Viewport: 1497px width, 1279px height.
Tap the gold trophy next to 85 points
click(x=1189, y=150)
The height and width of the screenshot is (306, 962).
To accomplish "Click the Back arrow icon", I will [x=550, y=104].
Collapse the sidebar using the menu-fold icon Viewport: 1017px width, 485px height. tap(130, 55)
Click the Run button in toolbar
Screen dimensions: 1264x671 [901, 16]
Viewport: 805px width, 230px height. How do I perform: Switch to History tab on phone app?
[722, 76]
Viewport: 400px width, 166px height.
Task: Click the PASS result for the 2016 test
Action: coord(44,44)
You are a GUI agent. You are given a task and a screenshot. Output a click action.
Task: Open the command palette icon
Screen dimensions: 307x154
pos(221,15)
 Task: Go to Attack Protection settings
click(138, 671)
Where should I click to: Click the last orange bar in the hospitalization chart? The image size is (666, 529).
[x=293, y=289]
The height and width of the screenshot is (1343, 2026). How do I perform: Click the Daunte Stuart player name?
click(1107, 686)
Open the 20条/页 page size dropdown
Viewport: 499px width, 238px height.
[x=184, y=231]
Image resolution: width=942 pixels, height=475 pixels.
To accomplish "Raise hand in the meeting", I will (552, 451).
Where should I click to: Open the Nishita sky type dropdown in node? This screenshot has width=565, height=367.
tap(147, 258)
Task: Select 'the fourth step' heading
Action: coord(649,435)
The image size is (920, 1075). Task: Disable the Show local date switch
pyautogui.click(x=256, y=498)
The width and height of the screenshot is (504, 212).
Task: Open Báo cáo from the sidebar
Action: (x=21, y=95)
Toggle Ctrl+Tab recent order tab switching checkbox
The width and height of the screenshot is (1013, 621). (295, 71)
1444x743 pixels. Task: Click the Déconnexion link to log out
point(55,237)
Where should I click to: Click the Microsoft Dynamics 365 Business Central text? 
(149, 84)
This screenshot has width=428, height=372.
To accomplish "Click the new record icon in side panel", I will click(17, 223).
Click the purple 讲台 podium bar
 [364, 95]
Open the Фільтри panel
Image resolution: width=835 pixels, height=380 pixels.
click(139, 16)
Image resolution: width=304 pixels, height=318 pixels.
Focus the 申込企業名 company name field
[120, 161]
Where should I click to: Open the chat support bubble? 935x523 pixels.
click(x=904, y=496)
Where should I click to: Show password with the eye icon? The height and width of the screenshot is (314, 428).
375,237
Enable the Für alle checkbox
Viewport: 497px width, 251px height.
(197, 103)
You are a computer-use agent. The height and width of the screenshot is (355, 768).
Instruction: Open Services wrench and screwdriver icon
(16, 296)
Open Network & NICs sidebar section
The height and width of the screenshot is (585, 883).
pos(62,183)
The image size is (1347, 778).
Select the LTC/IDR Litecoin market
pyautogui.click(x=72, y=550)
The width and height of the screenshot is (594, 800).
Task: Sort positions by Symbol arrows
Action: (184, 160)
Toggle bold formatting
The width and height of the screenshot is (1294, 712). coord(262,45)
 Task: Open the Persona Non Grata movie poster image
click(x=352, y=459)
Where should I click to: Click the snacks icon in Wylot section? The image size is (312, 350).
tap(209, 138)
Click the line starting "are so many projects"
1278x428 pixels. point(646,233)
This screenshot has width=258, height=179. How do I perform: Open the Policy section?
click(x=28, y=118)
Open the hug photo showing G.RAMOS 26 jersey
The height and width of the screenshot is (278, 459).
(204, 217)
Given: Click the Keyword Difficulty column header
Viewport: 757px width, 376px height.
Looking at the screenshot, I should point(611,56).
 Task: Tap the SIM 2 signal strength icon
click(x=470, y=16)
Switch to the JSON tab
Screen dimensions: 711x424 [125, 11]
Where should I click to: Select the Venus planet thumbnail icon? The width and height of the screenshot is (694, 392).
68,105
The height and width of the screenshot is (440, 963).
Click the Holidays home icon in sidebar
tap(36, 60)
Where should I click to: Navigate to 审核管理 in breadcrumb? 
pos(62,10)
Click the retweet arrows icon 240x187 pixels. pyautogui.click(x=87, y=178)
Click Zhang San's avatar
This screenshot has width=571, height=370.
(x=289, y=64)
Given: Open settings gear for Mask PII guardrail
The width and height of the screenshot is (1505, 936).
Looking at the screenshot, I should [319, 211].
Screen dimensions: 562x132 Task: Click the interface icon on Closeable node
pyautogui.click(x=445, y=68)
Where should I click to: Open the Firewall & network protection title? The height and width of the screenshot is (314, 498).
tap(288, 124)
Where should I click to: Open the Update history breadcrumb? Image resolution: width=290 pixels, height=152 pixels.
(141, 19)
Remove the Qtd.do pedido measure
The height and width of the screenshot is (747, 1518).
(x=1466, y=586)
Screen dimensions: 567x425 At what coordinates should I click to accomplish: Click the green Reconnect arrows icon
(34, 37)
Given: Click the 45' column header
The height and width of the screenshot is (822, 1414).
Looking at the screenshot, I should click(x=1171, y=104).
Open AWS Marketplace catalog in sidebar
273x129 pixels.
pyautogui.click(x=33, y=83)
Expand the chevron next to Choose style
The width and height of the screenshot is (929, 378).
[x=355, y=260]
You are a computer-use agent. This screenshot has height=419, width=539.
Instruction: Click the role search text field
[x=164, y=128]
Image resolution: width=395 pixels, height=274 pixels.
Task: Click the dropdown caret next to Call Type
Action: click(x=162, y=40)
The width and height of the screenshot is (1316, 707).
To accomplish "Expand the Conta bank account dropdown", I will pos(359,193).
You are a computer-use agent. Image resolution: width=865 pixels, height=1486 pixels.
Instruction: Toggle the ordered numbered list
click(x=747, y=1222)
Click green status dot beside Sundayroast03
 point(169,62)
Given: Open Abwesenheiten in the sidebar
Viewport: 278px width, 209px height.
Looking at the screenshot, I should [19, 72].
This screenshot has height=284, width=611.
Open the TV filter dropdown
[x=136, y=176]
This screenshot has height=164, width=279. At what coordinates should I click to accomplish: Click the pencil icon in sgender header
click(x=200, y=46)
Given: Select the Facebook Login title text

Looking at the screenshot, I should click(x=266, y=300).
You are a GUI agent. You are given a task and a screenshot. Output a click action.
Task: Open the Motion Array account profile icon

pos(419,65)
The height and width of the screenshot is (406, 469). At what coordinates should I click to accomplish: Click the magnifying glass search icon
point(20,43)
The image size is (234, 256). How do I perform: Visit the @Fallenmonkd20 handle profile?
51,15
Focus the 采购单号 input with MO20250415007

——————

WHAT TO DO
The records above should be returned exactly.

EXPECTED ANSWER
Viewport: 1497px width, 1279px height.
Tap the gold trophy next to 85 points
click(x=1189, y=150)
The height and width of the screenshot is (306, 962).
To accomplish "Click the Back arrow icon", I will [x=550, y=104].
Collapse the sidebar using the menu-fold icon Viewport: 1017px width, 485px height. tap(130, 55)
Click the Run button in toolbar
Screen dimensions: 1264x671 [901, 16]
Viewport: 805px width, 230px height. How do I perform: Switch to History tab on phone app?
[722, 76]
Viewport: 400px width, 166px height.
Task: Click the PASS result for the 2016 test
Action: coord(44,44)
You are a GUI agent. You are given a task and a screenshot. Output a click action.
Task: Open the command palette icon
Screen dimensions: 307x154
pos(221,15)
 Task: Go to Attack Protection settings
click(138, 671)
Where should I click to: Click the last orange bar in the hospitalization chart? The image size is (666, 529).
[x=293, y=289]
The height and width of the screenshot is (1343, 2026). How do I perform: Click the Daunte Stuart player name?
click(1107, 686)
Open the 20条/页 page size dropdown
Viewport: 499px width, 238px height.
[x=184, y=231]
Image resolution: width=942 pixels, height=475 pixels.
To accomplish "Raise hand in the meeting", I will (552, 451).
Where should I click to: Open the Nishita sky type dropdown in node? This screenshot has width=565, height=367.
tap(147, 258)
Task: Select 'the fourth step' heading
Action: coord(649,435)
The image size is (920, 1075). Task: Disable the Show local date switch
pyautogui.click(x=256, y=498)
The width and height of the screenshot is (504, 212).
Task: Open Báo cáo from the sidebar
Action: (x=21, y=95)
Toggle Ctrl+Tab recent order tab switching checkbox
The width and height of the screenshot is (1013, 621). (295, 71)
1444x743 pixels. Task: Click the Déconnexion link to log out
point(55,237)
Where should I click to: Click the Microsoft Dynamics 365 Business Central text? 
(149, 84)
This screenshot has width=428, height=372.
To accomplish "Click the new record icon in side panel", I will click(17, 223).
Click the purple 讲台 podium bar
 [364, 95]
Open the Фільтри panel
Image resolution: width=835 pixels, height=380 pixels.
click(139, 16)
Image resolution: width=304 pixels, height=318 pixels.
Focus the 申込企業名 company name field
[120, 161]
Where should I click to: Open the chat support bubble? 935x523 pixels.
click(x=904, y=496)
Where should I click to: Show password with the eye icon? The height and width of the screenshot is (314, 428).
375,237
Enable the Für alle checkbox
Viewport: 497px width, 251px height.
(197, 103)
You are a computer-use agent. The height and width of the screenshot is (355, 768).
Instruction: Open Services wrench and screwdriver icon
(16, 296)
Open Network & NICs sidebar section
The height and width of the screenshot is (585, 883).
pos(62,183)
The image size is (1347, 778).
Select the LTC/IDR Litecoin market
pyautogui.click(x=72, y=550)
The width and height of the screenshot is (594, 800).
Task: Sort positions by Symbol arrows
Action: (184, 160)
Toggle bold formatting
The width and height of the screenshot is (1294, 712). coord(262,45)
 Task: Open the Persona Non Grata movie poster image
click(x=352, y=459)
Where should I click to: Click the snacks icon in Wylot section? The image size is (312, 350).
tap(209, 138)
Click the line starting "are so many projects"
1278x428 pixels. point(646,233)
This screenshot has width=258, height=179. How do I perform: Open the Policy section?
click(x=28, y=118)
Open the hug photo showing G.RAMOS 26 jersey
The height and width of the screenshot is (278, 459).
(204, 217)
Given: Click the Keyword Difficulty column header
Viewport: 757px width, 376px height.
Looking at the screenshot, I should point(611,56).
 Task: Tap the SIM 2 signal strength icon
click(x=470, y=16)
Switch to the JSON tab
Screen dimensions: 711x424 [125, 11]
Where should I click to: Select the Venus planet thumbnail icon? The width and height of the screenshot is (694, 392).
68,105
The height and width of the screenshot is (440, 963).
Click the Holidays home icon in sidebar
tap(36, 60)
Where should I click to: Navigate to 审核管理 in breadcrumb? 
pos(62,10)
Click the retweet arrows icon 240x187 pixels. pyautogui.click(x=87, y=178)
Click Zhang San's avatar
This screenshot has width=571, height=370.
(x=289, y=64)
Given: Open settings gear for Mask PII guardrail
The width and height of the screenshot is (1505, 936).
Looking at the screenshot, I should [319, 211].
Screen dimensions: 562x132 Task: Click the interface icon on Closeable node
pyautogui.click(x=445, y=68)
Where should I click to: Open the Firewall & network protection title? The height and width of the screenshot is (314, 498).
tap(288, 124)
Where should I click to: Open the Update history breadcrumb? Image resolution: width=290 pixels, height=152 pixels.
(141, 19)
Remove the Qtd.do pedido measure
The height and width of the screenshot is (747, 1518).
(x=1466, y=586)
Screen dimensions: 567x425 At what coordinates should I click to accomplish: Click the green Reconnect arrows icon
(34, 37)
Given: Click the 45' column header
The height and width of the screenshot is (822, 1414).
Looking at the screenshot, I should click(x=1171, y=104).
Open AWS Marketplace catalog in sidebar
273x129 pixels.
pyautogui.click(x=33, y=83)
Expand the chevron next to Choose style
The width and height of the screenshot is (929, 378).
[x=355, y=260]
You are a computer-use agent. This screenshot has height=419, width=539.
Instruction: Click the role search text field
[x=164, y=128]
Image resolution: width=395 pixels, height=274 pixels.
Task: Click the dropdown caret next to Call Type
Action: click(x=162, y=40)
The width and height of the screenshot is (1316, 707).
To accomplish "Expand the Conta bank account dropdown", I will pos(359,193).
You are a computer-use agent. Image resolution: width=865 pixels, height=1486 pixels.
Instruction: Toggle the ordered numbered list
click(x=747, y=1222)
Click green status dot beside Sundayroast03
 point(169,62)
Given: Open Abwesenheiten in the sidebar
Viewport: 278px width, 209px height.
Looking at the screenshot, I should [19, 72].
This screenshot has height=284, width=611.
Open the TV filter dropdown
[x=136, y=176]
This screenshot has height=164, width=279. At what coordinates should I click to accomplish: Click the pencil icon in sgender header
click(x=200, y=46)
Given: Select the Facebook Login title text

Looking at the screenshot, I should click(x=266, y=300).
You are a GUI agent. You are given a task and a screenshot. Output a click action.
Task: Open the Motion Array account profile icon

pos(419,65)
The height and width of the screenshot is (406, 469). At what coordinates should I click to accomplish: Click the magnifying glass search icon
point(20,43)
The image size is (234, 256). How do I perform: Visit the @Fallenmonkd20 handle profile?
51,15
Focus the 采购单号 input with MO20250415007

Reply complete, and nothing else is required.